[begin Document text]

Jordan White (born June 4, 1988) is a former American football wide receiver. He was drafted by the New York Jets in the seventh round of the 2012 NFL Draft. He played college football at Western Michigan University. As a senior in 2011 at Western Michigan, he led all players in the NCAA Football Bowl Subdivision in total receiving yards (1,911), total receptions (140), receiving yards per game (147.0) and receptions per game (10.77).

Early years
White finished his high school career at North Ridgeville High School in North Ridgeville, Ohio with career marks of 51 receptions for 646 yards, 21 carries for 352 yards, 15 total touchdowns, and a 38.9 yards per punt average.  He was named first-team All-Lorain County both his junior and senior year, as well as an honorable mention for the all-state team.

College career

2007 season
After redshirting during the 2006 season, White appeared in nine games for the Broncos.  He made his first reception against West Virginia University, and his first career touchdown against Ball State.

2009 season
After missing the 2008 season due to injury, White finished the 2009 season with four 100-yard receiving games, and earned his first spot on the post-season All-MAC Awards (Third-team).

[end Document text]
[begin Dataset extract]

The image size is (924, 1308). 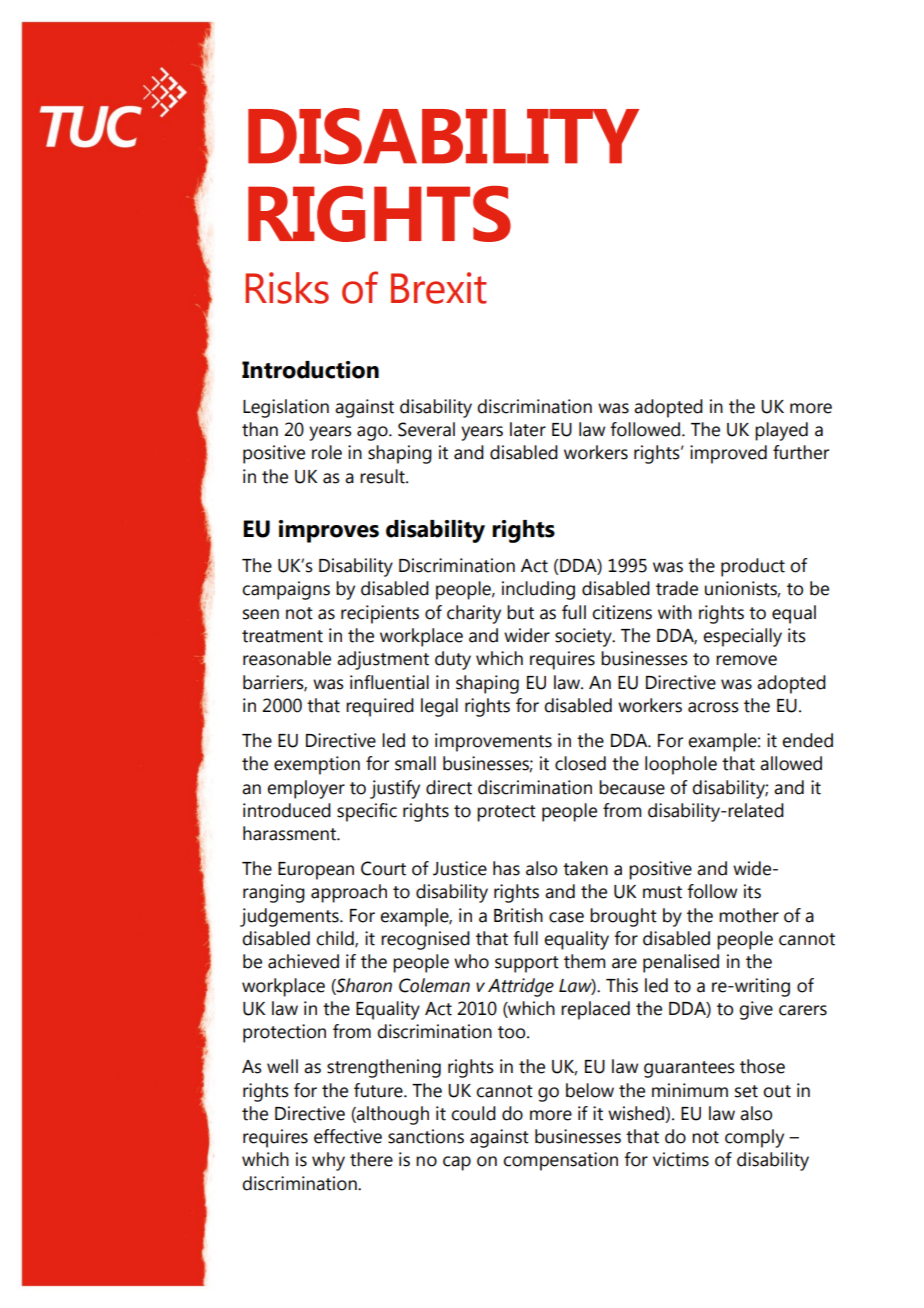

[end Dataset extract]

## Tasks to carry out
1. Decide whether each statement below agrees with the text about Jordan White, answering yes or no and quoting the deciding words of the text: (a) White was drafted by the New York Jets in the seventh round; (b) White missed the 2009 season because of an injury; (c) White scored his first career touchdown against West Virginia University.
2. Reproduce word for word the part of the text about Jordan White that opens with the words containing "Early years" and closes with "against Ball State.".

## Results
1.
(a) Yes: "He was drafted by the New York Jets in the seventh round of the 2012 NFL Draft."
(b) No: "After missing the 2008 season due to injury, White finished the 2009 season with four 100-yard receiving games"
(c) No: "He made his first reception against West Virginia University, and his first career touchdown against Ball State."

2.
Early years
White finished his high school career at North Ridgeville High School in North Ridgeville, Ohio with career marks of 51 receptions for 646 yards, 21 carries for 352 yards, 15 total touchdowns, and a 38.9 yards per punt average.  He was named first-team All-Lorain County both his junior and senior year, as well as an honorable mention for the all-state team.

College career

2007 season
After redshirting during the 2006 season, White appeared in nine games for the Broncos.  He made his first reception against West Virginia University, and his first career touchdown against Ball State.